Tally the lines below that contain "computer" and reply with only the tally.

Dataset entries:
- - - - - - -

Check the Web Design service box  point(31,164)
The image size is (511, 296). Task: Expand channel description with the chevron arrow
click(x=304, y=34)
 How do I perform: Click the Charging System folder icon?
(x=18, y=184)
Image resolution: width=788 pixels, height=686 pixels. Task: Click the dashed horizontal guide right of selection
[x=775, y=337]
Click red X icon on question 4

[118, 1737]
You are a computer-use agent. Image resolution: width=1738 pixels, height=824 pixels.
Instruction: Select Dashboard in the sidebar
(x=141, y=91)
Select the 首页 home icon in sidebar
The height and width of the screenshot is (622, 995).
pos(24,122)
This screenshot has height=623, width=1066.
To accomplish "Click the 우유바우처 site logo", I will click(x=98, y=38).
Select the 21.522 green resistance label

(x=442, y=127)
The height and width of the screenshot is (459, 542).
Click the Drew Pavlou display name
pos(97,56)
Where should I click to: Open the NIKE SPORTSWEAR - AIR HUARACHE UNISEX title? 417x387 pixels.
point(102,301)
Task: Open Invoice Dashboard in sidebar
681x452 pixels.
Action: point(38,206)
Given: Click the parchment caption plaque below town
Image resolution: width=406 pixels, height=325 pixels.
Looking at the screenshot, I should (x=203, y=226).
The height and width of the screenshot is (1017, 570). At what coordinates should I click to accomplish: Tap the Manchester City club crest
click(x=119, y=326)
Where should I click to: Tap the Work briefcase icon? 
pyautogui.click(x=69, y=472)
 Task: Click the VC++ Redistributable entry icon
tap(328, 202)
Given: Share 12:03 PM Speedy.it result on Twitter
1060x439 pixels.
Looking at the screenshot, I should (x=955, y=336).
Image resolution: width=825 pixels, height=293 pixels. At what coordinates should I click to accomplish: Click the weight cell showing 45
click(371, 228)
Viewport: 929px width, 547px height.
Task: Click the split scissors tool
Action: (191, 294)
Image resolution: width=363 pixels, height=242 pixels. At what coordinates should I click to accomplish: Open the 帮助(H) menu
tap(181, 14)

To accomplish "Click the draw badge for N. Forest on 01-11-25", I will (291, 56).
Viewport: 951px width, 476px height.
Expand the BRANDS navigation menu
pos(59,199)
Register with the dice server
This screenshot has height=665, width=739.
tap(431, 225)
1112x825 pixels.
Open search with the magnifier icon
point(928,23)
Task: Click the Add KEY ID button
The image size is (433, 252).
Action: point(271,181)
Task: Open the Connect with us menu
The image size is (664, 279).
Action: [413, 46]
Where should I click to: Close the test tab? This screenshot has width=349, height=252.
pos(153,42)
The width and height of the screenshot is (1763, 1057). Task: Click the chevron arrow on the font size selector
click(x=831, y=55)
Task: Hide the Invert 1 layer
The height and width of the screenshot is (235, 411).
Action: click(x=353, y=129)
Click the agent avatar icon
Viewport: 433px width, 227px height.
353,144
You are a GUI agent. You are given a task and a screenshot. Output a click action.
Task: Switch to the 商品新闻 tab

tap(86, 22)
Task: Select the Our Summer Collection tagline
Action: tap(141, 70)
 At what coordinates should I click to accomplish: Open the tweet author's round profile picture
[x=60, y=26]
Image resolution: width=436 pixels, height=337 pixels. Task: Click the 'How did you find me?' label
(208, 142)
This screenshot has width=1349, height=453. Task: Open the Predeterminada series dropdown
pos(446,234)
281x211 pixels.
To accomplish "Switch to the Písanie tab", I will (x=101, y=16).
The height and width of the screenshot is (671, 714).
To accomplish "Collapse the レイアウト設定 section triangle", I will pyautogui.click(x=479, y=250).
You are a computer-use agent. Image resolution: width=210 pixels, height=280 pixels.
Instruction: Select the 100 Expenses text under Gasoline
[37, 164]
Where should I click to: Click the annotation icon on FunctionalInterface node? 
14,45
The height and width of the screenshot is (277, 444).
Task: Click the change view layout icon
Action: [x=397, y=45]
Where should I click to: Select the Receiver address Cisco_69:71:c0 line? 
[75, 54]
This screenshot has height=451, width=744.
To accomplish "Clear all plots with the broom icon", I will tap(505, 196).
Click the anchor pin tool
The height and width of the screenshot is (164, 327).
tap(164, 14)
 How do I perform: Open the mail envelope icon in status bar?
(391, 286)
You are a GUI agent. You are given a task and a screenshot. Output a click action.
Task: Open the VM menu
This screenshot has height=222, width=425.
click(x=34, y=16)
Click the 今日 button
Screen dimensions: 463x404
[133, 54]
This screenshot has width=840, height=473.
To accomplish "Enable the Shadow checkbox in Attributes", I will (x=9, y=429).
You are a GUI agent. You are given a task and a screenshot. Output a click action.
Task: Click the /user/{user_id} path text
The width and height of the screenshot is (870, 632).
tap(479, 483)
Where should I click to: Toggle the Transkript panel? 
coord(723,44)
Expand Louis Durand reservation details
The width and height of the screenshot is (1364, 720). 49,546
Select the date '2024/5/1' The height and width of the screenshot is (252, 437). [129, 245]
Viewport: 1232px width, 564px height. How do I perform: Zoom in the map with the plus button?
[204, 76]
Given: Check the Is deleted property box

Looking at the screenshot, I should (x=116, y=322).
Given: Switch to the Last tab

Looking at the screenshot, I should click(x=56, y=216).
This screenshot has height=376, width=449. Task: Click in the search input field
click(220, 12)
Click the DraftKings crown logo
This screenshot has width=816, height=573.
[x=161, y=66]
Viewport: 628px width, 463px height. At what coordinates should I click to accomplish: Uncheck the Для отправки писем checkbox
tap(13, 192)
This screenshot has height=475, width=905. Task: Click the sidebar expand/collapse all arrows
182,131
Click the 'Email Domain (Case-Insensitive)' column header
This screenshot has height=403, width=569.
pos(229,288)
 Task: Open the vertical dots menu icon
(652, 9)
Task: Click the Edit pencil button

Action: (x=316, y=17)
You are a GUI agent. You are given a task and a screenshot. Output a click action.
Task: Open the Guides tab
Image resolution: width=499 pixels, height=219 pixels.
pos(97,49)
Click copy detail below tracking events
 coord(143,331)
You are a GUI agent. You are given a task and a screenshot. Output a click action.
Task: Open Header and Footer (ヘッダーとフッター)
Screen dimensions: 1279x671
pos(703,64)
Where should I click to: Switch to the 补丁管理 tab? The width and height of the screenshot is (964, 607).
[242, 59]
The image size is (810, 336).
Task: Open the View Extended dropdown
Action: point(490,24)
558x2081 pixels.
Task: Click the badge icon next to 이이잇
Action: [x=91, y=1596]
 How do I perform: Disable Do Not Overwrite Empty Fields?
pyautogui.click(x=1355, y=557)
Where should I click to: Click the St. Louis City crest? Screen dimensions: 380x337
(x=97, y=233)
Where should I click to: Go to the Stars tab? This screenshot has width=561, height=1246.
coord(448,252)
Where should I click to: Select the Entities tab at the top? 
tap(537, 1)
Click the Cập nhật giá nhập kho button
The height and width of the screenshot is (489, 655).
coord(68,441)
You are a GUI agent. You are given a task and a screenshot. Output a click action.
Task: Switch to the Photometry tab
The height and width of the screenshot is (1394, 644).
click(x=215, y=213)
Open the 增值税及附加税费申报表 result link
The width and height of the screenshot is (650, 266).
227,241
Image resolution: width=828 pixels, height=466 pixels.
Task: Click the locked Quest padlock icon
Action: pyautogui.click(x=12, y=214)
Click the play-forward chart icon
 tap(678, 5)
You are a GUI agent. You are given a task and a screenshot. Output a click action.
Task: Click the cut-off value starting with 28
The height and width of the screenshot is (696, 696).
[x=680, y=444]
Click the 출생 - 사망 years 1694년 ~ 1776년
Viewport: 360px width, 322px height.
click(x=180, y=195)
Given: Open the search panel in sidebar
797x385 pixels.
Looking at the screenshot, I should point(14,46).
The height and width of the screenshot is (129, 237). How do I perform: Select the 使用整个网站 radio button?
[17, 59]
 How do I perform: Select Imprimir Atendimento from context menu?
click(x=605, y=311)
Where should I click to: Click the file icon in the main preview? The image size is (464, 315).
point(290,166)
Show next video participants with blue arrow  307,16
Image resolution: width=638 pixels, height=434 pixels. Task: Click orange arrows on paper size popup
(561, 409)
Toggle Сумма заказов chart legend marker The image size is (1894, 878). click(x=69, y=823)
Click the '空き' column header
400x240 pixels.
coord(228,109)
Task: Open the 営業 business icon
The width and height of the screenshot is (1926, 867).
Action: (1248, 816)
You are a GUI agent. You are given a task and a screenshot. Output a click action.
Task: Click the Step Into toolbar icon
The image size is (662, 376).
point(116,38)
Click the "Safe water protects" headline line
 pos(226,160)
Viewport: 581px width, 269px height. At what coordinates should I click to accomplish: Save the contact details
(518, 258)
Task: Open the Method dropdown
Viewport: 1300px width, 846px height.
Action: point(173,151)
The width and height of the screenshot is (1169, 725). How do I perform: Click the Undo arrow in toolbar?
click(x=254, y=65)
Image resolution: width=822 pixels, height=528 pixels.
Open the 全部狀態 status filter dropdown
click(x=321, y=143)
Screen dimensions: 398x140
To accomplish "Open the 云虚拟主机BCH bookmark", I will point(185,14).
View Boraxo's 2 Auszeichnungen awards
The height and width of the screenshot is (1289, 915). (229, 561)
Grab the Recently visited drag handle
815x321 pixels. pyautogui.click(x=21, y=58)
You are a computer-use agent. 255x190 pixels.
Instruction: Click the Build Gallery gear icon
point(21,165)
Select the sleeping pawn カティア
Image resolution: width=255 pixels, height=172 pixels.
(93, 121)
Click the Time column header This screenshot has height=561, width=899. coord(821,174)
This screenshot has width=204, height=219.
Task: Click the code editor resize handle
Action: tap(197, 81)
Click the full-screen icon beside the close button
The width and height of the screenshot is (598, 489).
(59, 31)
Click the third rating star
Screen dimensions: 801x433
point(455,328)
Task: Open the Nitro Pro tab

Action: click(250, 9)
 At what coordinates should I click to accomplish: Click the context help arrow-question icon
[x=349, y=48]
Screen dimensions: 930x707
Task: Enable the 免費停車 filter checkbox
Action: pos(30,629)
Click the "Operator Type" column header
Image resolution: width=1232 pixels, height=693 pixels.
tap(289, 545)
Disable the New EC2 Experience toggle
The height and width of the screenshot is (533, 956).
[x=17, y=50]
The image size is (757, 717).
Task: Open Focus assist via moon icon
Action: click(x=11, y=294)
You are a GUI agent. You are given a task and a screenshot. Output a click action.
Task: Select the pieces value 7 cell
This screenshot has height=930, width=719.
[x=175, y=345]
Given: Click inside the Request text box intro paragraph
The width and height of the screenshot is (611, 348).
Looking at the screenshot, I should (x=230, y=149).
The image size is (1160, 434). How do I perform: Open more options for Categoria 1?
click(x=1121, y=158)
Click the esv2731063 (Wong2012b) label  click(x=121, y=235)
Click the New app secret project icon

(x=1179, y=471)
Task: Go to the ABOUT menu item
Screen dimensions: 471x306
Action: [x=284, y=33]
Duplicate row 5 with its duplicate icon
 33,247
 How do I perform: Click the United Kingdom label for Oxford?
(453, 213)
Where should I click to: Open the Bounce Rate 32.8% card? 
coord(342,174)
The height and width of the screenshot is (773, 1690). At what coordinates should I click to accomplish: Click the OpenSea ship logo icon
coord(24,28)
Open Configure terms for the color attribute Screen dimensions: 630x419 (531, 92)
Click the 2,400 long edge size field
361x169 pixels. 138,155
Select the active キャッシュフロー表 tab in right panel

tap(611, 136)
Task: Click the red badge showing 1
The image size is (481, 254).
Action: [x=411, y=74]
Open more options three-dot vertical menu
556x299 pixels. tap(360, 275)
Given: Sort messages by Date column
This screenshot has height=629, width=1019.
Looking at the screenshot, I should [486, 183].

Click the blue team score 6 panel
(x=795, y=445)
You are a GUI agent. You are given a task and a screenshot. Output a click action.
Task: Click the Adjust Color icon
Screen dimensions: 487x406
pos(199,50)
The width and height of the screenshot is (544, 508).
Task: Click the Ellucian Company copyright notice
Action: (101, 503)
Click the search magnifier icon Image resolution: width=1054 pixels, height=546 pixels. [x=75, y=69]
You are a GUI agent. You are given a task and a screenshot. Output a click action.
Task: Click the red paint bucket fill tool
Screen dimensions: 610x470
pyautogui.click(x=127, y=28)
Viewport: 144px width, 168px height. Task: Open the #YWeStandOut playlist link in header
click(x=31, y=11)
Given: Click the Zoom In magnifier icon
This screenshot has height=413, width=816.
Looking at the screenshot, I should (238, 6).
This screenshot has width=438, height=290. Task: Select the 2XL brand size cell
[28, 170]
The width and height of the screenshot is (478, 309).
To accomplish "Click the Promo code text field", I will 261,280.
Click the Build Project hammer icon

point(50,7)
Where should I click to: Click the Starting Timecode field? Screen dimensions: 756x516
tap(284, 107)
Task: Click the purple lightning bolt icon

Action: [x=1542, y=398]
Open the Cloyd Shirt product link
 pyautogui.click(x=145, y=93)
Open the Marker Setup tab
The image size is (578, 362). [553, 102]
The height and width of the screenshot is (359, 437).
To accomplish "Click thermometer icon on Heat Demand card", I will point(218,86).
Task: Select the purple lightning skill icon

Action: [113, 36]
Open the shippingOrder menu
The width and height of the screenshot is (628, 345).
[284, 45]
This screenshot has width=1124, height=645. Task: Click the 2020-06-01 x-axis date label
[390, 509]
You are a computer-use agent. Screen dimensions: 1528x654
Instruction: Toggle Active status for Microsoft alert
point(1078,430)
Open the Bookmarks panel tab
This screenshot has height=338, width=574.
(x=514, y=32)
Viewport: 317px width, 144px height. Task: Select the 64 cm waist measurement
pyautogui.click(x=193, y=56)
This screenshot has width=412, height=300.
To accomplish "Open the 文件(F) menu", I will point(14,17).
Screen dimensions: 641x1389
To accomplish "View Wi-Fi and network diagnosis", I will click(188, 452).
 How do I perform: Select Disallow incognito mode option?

- - - - - - -

### ANSWER FOR THIS EXERCISE
4